**PROVIDED DATA**

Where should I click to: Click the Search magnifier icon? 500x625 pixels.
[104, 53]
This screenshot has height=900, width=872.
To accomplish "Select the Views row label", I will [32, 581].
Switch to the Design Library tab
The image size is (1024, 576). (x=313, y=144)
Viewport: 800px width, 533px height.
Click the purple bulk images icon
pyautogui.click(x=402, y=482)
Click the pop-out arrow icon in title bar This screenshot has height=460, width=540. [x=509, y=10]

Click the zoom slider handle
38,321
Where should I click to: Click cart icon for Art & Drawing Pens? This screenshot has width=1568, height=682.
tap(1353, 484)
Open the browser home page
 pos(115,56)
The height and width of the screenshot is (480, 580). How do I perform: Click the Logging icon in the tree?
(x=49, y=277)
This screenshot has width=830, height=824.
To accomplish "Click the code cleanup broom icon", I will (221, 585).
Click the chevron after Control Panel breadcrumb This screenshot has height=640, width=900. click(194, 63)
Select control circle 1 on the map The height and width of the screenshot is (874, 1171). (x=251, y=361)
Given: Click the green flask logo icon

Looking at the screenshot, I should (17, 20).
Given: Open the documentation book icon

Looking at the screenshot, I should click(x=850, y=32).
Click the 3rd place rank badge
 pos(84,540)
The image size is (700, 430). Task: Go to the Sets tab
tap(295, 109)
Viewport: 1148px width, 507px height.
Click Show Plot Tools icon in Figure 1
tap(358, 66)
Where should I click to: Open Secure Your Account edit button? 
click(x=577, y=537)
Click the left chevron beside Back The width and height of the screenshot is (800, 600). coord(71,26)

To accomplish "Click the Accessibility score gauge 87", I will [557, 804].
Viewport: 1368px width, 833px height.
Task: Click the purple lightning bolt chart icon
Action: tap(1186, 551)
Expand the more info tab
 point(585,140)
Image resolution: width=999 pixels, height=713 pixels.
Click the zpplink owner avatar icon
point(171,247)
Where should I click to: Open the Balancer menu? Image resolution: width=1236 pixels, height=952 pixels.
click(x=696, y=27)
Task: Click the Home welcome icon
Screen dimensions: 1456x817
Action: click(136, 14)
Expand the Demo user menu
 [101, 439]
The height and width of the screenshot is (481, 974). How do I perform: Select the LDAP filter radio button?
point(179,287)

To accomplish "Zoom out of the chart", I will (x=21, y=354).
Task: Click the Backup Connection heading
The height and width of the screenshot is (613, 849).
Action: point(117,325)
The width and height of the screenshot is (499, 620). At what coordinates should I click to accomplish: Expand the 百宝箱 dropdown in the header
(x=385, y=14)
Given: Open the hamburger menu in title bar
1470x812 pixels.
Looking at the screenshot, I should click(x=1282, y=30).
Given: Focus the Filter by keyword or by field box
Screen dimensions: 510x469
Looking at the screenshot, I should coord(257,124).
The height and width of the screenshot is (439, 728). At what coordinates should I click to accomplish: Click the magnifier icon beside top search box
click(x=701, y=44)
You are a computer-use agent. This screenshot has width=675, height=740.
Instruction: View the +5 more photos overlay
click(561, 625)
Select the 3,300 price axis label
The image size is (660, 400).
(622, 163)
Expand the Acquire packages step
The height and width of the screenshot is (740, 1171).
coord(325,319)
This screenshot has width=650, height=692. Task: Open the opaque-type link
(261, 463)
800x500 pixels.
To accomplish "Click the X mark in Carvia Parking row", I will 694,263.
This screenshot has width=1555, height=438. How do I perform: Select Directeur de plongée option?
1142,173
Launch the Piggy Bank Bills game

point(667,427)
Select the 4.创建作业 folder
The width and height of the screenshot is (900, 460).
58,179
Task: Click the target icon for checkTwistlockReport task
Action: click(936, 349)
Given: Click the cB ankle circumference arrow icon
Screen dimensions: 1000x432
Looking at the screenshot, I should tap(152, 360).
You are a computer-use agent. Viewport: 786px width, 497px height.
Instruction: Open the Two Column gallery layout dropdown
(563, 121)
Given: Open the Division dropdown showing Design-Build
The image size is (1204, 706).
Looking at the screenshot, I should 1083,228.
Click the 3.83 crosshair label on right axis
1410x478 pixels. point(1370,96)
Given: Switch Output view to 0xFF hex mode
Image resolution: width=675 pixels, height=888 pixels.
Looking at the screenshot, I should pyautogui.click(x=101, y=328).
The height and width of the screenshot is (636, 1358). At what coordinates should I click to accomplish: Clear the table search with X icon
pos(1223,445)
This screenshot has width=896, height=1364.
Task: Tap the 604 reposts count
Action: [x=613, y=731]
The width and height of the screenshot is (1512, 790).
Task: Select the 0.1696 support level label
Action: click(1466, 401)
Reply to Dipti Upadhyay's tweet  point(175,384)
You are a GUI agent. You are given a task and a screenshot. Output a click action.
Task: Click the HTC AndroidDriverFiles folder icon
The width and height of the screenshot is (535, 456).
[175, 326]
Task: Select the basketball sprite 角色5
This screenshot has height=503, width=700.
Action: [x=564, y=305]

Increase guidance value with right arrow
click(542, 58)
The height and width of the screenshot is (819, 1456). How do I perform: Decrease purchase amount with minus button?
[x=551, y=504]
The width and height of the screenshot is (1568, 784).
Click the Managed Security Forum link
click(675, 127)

**PROBLEM TO SOLVE**
Give back the records above exactly, limited to the lines between the one holding "Task: Click the Home welcome icon" and the one holding "You are a computer-use agent. Viewport: 786px", inclusive.

**WORKED SOLUTION**
Task: Click the Home welcome icon
Screen dimensions: 1456x817
Action: click(136, 14)
Expand the Demo user menu
 [101, 439]
The height and width of the screenshot is (481, 974). How do I perform: Select the LDAP filter radio button?
point(179,287)

To accomplish "Zoom out of the chart", I will (x=21, y=354).
Task: Click the Backup Connection heading
The height and width of the screenshot is (613, 849).
Action: point(117,325)
The width and height of the screenshot is (499, 620). At what coordinates should I click to accomplish: Expand the 百宝箱 dropdown in the header
(x=385, y=14)
Given: Open the hamburger menu in title bar
1470x812 pixels.
Looking at the screenshot, I should click(x=1282, y=30).
Given: Focus the Filter by keyword or by field box
Screen dimensions: 510x469
Looking at the screenshot, I should coord(257,124).
The height and width of the screenshot is (439, 728). At what coordinates should I click to accomplish: Click the magnifier icon beside top search box
click(x=701, y=44)
You are a computer-use agent. This screenshot has width=675, height=740.
Instruction: View the +5 more photos overlay
click(561, 625)
Select the 3,300 price axis label
The image size is (660, 400).
(622, 163)
Expand the Acquire packages step
The height and width of the screenshot is (740, 1171).
coord(325,319)
This screenshot has width=650, height=692. Task: Open the opaque-type link
(261, 463)
800x500 pixels.
To accomplish "Click the X mark in Carvia Parking row", I will 694,263.
This screenshot has width=1555, height=438. How do I perform: Select Directeur de plongée option?
1142,173
Launch the Piggy Bank Bills game

point(667,427)
Select the 4.创建作业 folder
The width and height of the screenshot is (900, 460).
58,179
Task: Click the target icon for checkTwistlockReport task
Action: click(936, 349)
Given: Click the cB ankle circumference arrow icon
Screen dimensions: 1000x432
Looking at the screenshot, I should tap(152, 360).
You are a computer-use agent. Viewport: 786px width, 497px height.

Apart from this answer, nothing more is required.